Would you set down the data below exactly as shown?

§ **Data items**:
____

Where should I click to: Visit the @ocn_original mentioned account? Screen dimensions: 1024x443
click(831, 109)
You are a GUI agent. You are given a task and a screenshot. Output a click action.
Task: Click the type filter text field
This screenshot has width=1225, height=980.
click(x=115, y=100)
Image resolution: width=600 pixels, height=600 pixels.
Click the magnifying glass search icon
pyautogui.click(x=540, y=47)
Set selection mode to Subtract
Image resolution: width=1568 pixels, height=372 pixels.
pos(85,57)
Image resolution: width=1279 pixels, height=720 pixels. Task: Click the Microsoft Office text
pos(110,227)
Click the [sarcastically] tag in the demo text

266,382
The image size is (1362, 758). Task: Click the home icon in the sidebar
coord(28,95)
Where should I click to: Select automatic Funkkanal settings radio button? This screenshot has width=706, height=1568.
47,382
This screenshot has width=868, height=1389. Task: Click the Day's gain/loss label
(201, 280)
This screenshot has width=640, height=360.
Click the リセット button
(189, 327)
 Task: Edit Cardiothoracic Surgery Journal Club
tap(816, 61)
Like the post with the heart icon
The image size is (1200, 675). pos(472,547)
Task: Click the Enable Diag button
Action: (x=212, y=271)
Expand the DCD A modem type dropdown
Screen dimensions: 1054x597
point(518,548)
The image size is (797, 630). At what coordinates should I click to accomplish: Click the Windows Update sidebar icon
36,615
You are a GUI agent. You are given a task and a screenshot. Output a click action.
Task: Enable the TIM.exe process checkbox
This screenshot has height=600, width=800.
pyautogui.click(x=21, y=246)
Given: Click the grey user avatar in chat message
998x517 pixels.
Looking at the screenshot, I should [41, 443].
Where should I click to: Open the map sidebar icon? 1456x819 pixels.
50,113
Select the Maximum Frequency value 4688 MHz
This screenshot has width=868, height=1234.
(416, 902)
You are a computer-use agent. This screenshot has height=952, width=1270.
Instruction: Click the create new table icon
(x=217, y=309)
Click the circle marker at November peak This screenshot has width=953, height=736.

____

§ **Completed task**:
Where should I click to: Visit the @ocn_original mentioned account? Screen dimensions: 1024x443
click(831, 109)
You are a GUI agent. You are given a task and a screenshot. Output a click action.
Task: Click the type filter text field
This screenshot has width=1225, height=980.
click(x=115, y=100)
Image resolution: width=600 pixels, height=600 pixels.
Click the magnifying glass search icon
pyautogui.click(x=540, y=47)
Set selection mode to Subtract
Image resolution: width=1568 pixels, height=372 pixels.
pos(85,57)
Image resolution: width=1279 pixels, height=720 pixels. Task: Click the Microsoft Office text
pos(110,227)
Click the [sarcastically] tag in the demo text

266,382
The image size is (1362, 758). Task: Click the home icon in the sidebar
coord(28,95)
Where should I click to: Select automatic Funkkanal settings radio button? This screenshot has width=706, height=1568.
47,382
This screenshot has width=868, height=1389. Task: Click the Day's gain/loss label
(201, 280)
This screenshot has width=640, height=360.
Click the リセット button
(189, 327)
 Task: Edit Cardiothoracic Surgery Journal Club
tap(816, 61)
Like the post with the heart icon
The image size is (1200, 675). pos(472,547)
Task: Click the Enable Diag button
Action: (x=212, y=271)
Expand the DCD A modem type dropdown
Screen dimensions: 1054x597
point(518,548)
The image size is (797, 630). At what coordinates should I click to accomplish: Click the Windows Update sidebar icon
36,615
You are a GUI agent. You are given a task and a screenshot. Output a click action.
Task: Enable the TIM.exe process checkbox
This screenshot has height=600, width=800.
pyautogui.click(x=21, y=246)
Given: Click the grey user avatar in chat message
998x517 pixels.
Looking at the screenshot, I should [41, 443].
Where should I click to: Open the map sidebar icon? 1456x819 pixels.
50,113
Select the Maximum Frequency value 4688 MHz
This screenshot has width=868, height=1234.
(416, 902)
You are a computer-use agent. This screenshot has height=952, width=1270.
Instruction: Click the create new table icon
(x=217, y=309)
Click the circle marker at November peak This screenshot has width=953, height=736.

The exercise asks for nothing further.